Pubblicato il 7 Maggio 2010 8:23 | Ultimo aggiornamento: 7 Maggio 2010 8:23

Francesco Totti

È il momento del processo dell’opinione pubblica, ma anche quello in cui emerge chiaro il no Mondiale.

Francesco Totti ha scalciato Balotelli e il suo finale di partita è una «pagina triste» per dirla con Arrigo Sacchi.

Ma non è per la brutta immagine offerta in diretta tv che Lippi non porterà il numero 10 al Mondiale, a meno di clamorosi colpi di scena dell’ultima ora: Totti era già fuori dalla lista dei 30 preconvocati.

Semmai, il raptus che ha colto il giocatore al momento dell’espulsione, ha bruciato le speranze di chi aspettava di sapere se un ritorno azzurro dopo quattro anni fosse possibile.
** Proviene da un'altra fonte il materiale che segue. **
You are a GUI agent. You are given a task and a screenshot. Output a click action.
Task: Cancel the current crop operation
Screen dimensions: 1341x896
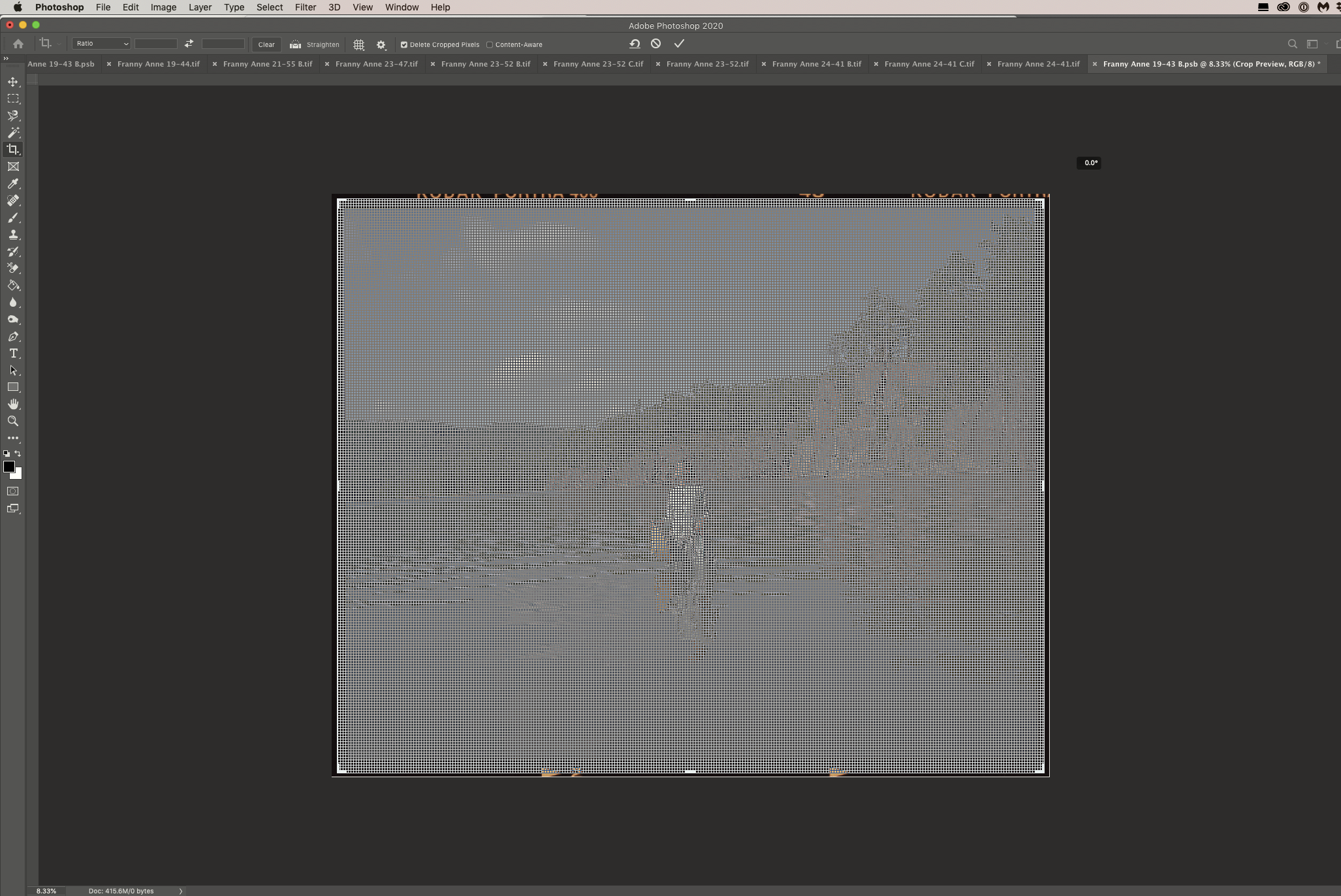click(655, 44)
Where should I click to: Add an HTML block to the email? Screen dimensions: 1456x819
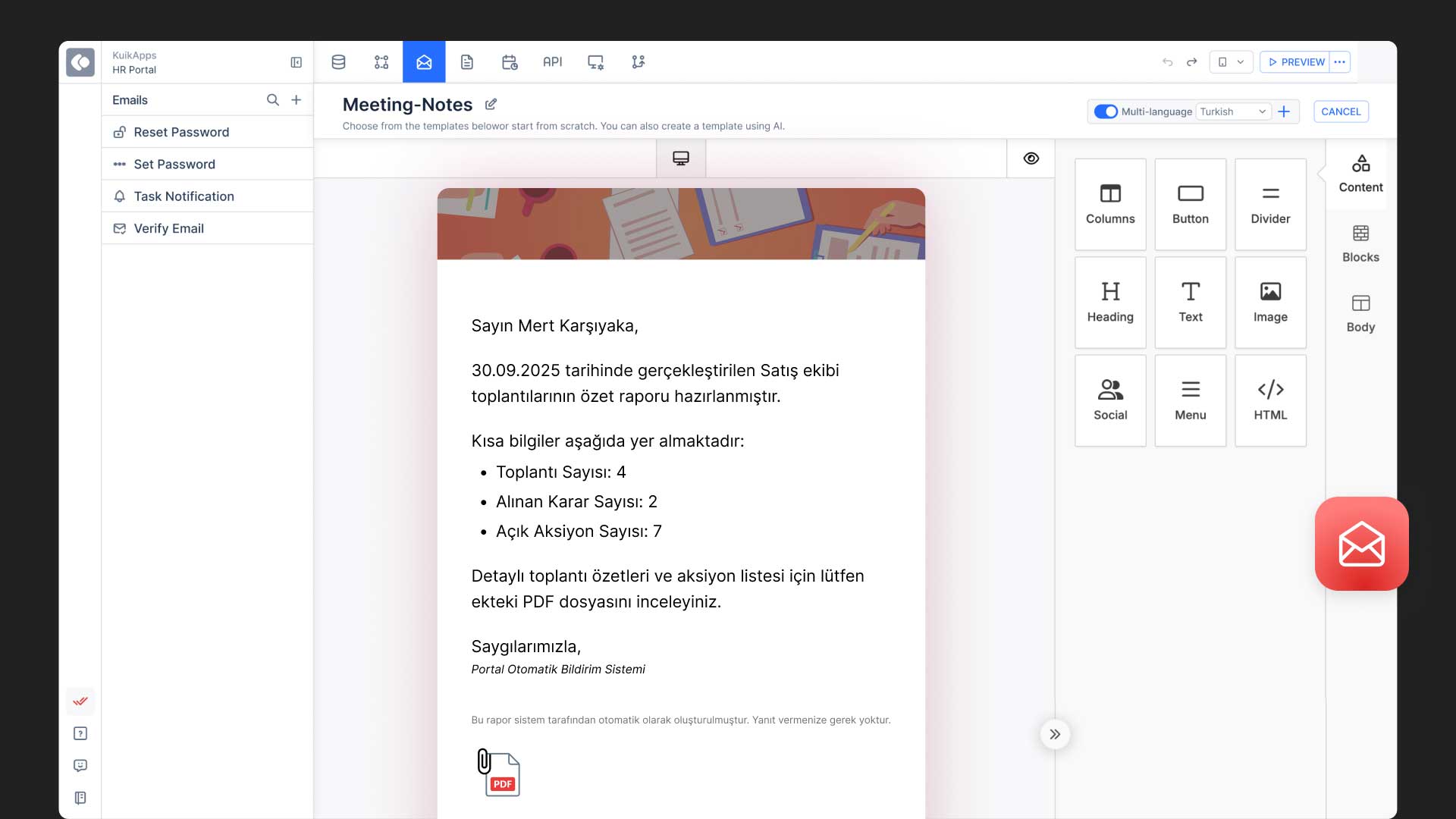(x=1270, y=400)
E ha rilanciato a livello internazionale l’immagine di un giocatore tanto forte sul piano tecnico quando fragile su quello del self control. «Scandaloso Totti», titolava lo spagnolo ‘Marca’ da Madrid, unica città che in passato è andata vicina a strappare Totti dalla gabbia della sua culla amatissima, Roma.

«In certi momenti della partita, le offese non si riescono a sostenere», la spiegazione data da Totti. «Lui è il primo ad esserne rammaricato, e certe cose nel finale della partita non sono da Roma», la bacchettata di Montali, dirigente giallorosso.

La multa della società è da regolamento interno, andrà di pari passo con la stangata che il giudice sportivo infliggerà lunedì prossimo.

Il nervosismo di giorni e giorni di polemica dalla Roma e attorno alla Roma avevano caricato Totti a molla, e poi c’era la frustrazione per veder sfuggire dalla panchina l’unico traguardo davvero possibile, con l’Inter che in campo metteva in soggezione – fisica e tecnica – la sua Roma. Così, pochi minuti dopo essere entrato, Totti aveva già provato a ‘vendicarsi’ di Milito.

Poi, è finita come è finita. Con Lippi in tribuna. Il ct non è tipo da farsi condizionare da questo. «Io in nazionale non ho convocato giocatori per un semplice vaffa al loro allenatore di club o per una panchina rifiutata: dovevi essere irreprensibile – le parole di Sacchi – Ma forse ero troppo severo, per un mondo che non conosce regole».